Abstract Phospholipase C isoforms δ 1 and δ 3 (PLCδ 1 and δ 3 ) were expressed in Escherichia coli using the cDNA sequences from human fibroblasts. The enzymes were also expressed with the sequence Met-Gly-His 6 -Ser-Gly-Leu-Phe-Lys-Arg, a hexahistidine sequence followed by a Kex2 protease cleavage site, denoted as “-H6K2,” attached to their amino termini. PLCδ 1 , PLCδ 1 -H6K2, PLCδ 3 , and PLCδ 3 -H6K2 all expressed in highly active form.

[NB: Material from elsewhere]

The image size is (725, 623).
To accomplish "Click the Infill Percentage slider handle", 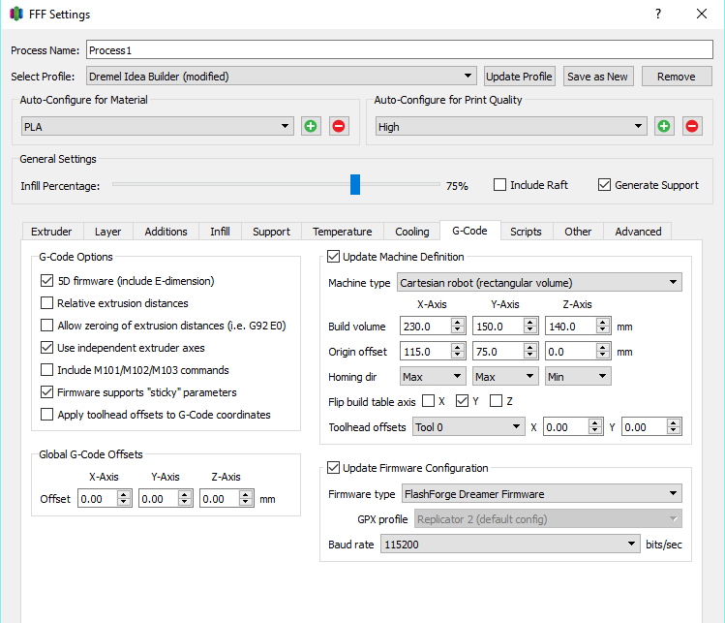I will click(x=355, y=184).
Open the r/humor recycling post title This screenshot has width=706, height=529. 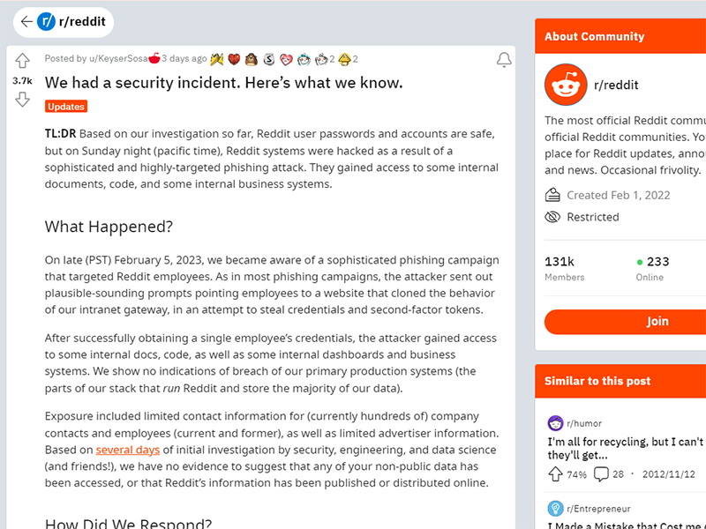625,448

The H6K2-bearing isoforms were each purified to homogeneity in a single step, with yields of 90–100%, using agarose–iminodiacetic acid–Ni columns and imidazole buffer as eluting agent. Yields in terms of activity increased as the temperature of expression was decreased. Expression at 16°C for 72 h yielded 33 mg of pure PLCδ 1 -H6K2 and 13 mg of pure PLCδ 3 -H6K2 per liter of culture. Removal of H6K2 from both isoforms with Kex2 protease resulted in little or no loss of activity. Expression of PLC isoforms bearing -H6K2 at the amino terminus resulted in about 12 times more activity than expression of the isoforms lacking -H6K2. PLCδ 3 is much less stable than PLCδ 1 . Successful purification and storage of PLCδ 3 depends on a suitable stabilizing medium. Both isoforms require 0.3 μ m calcium ion for half-maximum activity. The specific activities of the isoforms expressed with and without -H6K2 are the same, as are their calcium saturation curves.